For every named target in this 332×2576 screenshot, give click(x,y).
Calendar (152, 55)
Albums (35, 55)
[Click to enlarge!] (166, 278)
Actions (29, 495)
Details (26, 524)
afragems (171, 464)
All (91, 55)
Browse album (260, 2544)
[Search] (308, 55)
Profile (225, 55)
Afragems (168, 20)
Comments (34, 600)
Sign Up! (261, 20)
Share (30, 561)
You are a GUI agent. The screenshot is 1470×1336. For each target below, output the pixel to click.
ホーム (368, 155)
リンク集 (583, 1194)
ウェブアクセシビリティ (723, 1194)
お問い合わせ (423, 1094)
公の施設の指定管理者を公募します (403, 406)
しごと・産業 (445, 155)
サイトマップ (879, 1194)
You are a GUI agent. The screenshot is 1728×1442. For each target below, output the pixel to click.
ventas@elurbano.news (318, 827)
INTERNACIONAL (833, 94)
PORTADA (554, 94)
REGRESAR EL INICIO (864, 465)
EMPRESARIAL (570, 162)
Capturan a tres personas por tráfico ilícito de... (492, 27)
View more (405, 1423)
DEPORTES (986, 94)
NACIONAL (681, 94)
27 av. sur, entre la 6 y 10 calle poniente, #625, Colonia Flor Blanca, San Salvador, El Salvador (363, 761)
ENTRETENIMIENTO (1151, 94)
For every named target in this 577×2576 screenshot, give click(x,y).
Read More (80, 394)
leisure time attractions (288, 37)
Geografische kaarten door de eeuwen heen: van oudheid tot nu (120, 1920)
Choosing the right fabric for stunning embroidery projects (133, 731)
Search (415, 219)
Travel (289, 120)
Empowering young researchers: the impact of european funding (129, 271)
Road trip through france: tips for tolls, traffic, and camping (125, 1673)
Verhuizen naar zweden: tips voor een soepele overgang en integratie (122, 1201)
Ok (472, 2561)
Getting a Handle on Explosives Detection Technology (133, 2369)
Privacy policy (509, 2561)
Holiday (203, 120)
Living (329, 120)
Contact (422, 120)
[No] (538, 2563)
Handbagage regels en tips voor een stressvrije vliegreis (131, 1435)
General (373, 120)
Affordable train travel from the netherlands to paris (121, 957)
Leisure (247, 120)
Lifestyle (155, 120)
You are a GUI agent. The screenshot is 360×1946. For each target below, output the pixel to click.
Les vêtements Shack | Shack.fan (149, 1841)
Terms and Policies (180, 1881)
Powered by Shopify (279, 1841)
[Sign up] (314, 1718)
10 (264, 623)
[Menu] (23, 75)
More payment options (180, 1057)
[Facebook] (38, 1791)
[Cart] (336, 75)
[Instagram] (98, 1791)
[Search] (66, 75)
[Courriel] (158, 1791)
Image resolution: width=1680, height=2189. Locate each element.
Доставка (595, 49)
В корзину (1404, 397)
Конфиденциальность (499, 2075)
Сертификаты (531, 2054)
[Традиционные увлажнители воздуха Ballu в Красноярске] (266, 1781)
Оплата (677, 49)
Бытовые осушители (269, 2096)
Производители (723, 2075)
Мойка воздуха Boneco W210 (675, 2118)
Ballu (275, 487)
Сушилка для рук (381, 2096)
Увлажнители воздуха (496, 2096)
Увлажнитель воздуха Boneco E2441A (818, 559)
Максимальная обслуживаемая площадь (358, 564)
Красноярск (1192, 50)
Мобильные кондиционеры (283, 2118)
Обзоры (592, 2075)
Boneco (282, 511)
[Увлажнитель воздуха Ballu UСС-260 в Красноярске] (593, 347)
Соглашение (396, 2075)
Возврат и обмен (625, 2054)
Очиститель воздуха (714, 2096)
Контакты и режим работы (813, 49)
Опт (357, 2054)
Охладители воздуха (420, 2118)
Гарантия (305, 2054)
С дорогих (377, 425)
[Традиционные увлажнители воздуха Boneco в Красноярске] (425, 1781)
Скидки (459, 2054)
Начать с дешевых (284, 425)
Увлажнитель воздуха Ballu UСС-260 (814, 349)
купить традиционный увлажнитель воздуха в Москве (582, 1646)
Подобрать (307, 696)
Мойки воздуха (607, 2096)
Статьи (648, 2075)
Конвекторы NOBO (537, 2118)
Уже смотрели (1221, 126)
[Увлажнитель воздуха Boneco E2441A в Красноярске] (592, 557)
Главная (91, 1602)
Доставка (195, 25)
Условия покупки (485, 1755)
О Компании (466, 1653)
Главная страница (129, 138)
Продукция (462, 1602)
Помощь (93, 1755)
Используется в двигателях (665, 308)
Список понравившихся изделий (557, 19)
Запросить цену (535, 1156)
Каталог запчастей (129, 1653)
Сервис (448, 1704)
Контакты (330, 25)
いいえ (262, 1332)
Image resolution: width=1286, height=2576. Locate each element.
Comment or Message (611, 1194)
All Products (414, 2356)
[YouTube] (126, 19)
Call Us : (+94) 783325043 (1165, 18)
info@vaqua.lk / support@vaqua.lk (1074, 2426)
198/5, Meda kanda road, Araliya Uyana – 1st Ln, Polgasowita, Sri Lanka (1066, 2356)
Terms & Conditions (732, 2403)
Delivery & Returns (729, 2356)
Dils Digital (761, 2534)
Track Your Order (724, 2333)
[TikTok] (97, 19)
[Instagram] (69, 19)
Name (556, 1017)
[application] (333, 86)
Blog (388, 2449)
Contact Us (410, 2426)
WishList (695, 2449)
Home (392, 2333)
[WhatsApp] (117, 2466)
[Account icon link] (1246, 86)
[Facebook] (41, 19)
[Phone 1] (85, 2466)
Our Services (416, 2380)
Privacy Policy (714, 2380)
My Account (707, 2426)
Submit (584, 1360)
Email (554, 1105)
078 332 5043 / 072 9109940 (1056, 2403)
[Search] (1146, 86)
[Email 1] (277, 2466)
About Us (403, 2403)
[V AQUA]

◇ ◇ ◇ ◇

* [What to produce] What you output must be the lines from the opening of the material above up to and including the line with "leisure time attractions (288, 37)", reproduced exactly.

* [Written solution]
For every named target in this 332×2576 screenshot, give click(x,y).
Calendar (152, 55)
Albums (35, 55)
[Click to enlarge!] (166, 278)
Actions (29, 495)
Details (26, 524)
afragems (171, 464)
All (91, 55)
Browse album (260, 2544)
[Search] (308, 55)
Profile (225, 55)
Afragems (168, 20)
Comments (34, 600)
Sign Up! (261, 20)
Share (30, 561)
You are a GUI agent. The screenshot is 1470×1336. For each target below, output the pixel to click.
ホーム (368, 155)
リンク集 (583, 1194)
ウェブアクセシビリティ (723, 1194)
お問い合わせ (423, 1094)
公の施設の指定管理者を公募します (403, 406)
しごと・産業 (445, 155)
サイトマップ (879, 1194)
You are a GUI agent. The screenshot is 1728×1442. For each target below, output the pixel to click.
ventas@elurbano.news (318, 827)
INTERNACIONAL (833, 94)
PORTADA (554, 94)
REGRESAR EL INICIO (864, 465)
EMPRESARIAL (570, 162)
Capturan a tres personas por tráfico ilícito de... (492, 27)
View more (405, 1423)
DEPORTES (986, 94)
NACIONAL (681, 94)
27 av. sur, entre la 6 y 10 calle poniente, #625, Colonia Flor Blanca, San Salvador, El Salvador (363, 761)
ENTRETENIMIENTO (1151, 94)
For every named target in this 577×2576 screenshot, give click(x,y).
Read More (80, 394)
leisure time attractions (288, 37)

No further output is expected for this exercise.